■ **PROBLEM TO SOLVE**: Please copy out all lines of the entries that contain the word "computer".

RECORDED DATA Start Marker

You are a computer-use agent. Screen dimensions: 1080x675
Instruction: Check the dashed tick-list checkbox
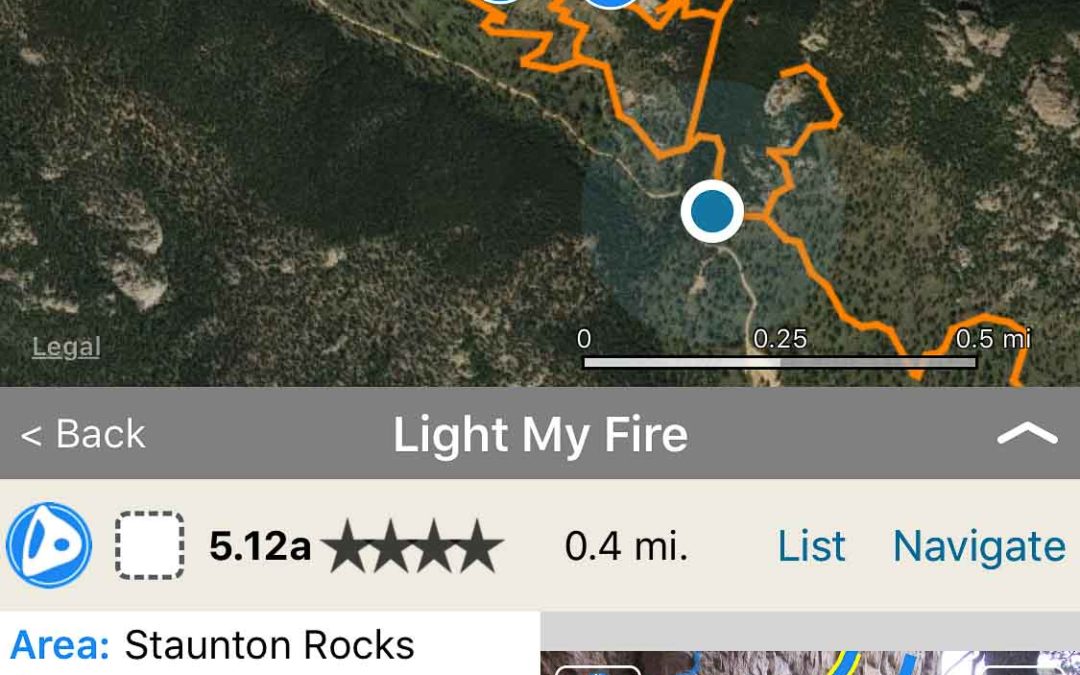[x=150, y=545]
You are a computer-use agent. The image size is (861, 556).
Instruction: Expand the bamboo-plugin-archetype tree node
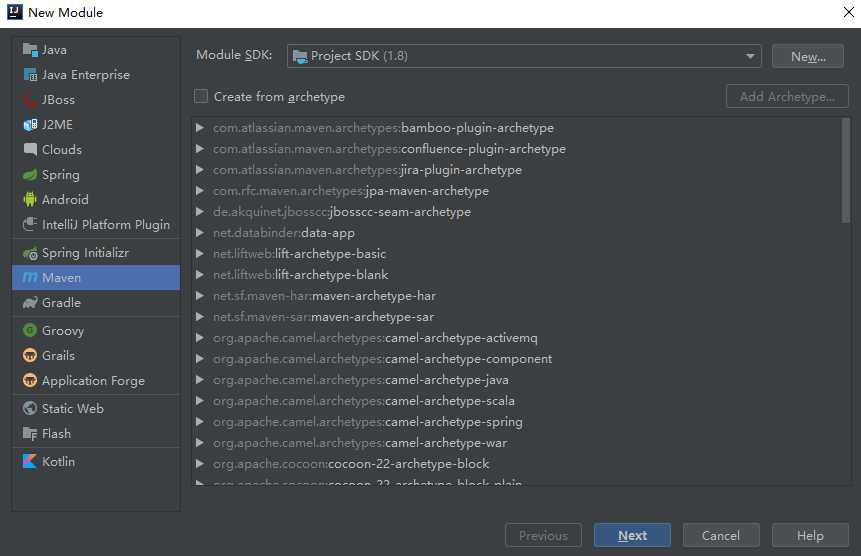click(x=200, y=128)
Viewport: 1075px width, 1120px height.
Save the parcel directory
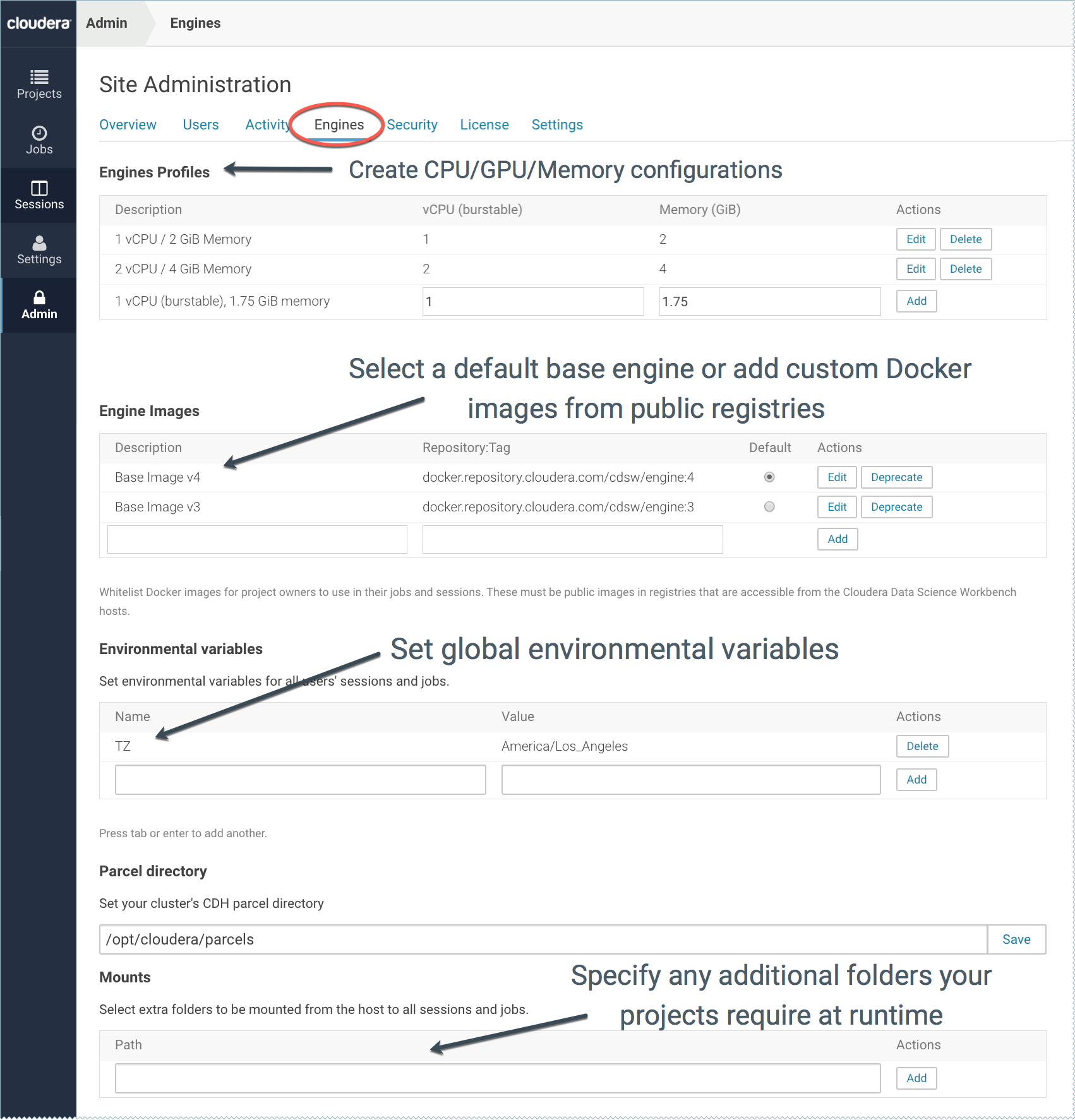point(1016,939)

RECORDED DATA End Marker
RECORDED DATA Start Marker

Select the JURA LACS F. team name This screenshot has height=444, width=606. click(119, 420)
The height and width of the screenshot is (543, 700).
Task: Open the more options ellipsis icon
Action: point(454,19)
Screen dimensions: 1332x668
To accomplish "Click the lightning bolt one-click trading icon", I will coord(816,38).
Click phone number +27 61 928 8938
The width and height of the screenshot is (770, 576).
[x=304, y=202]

RECORDED DATA End Marker

■ **ANSWER AREA**:
You are a computer-use agent. Screen dimensions: 1080x675
You are a computer-use agent. The image size is (861, 556).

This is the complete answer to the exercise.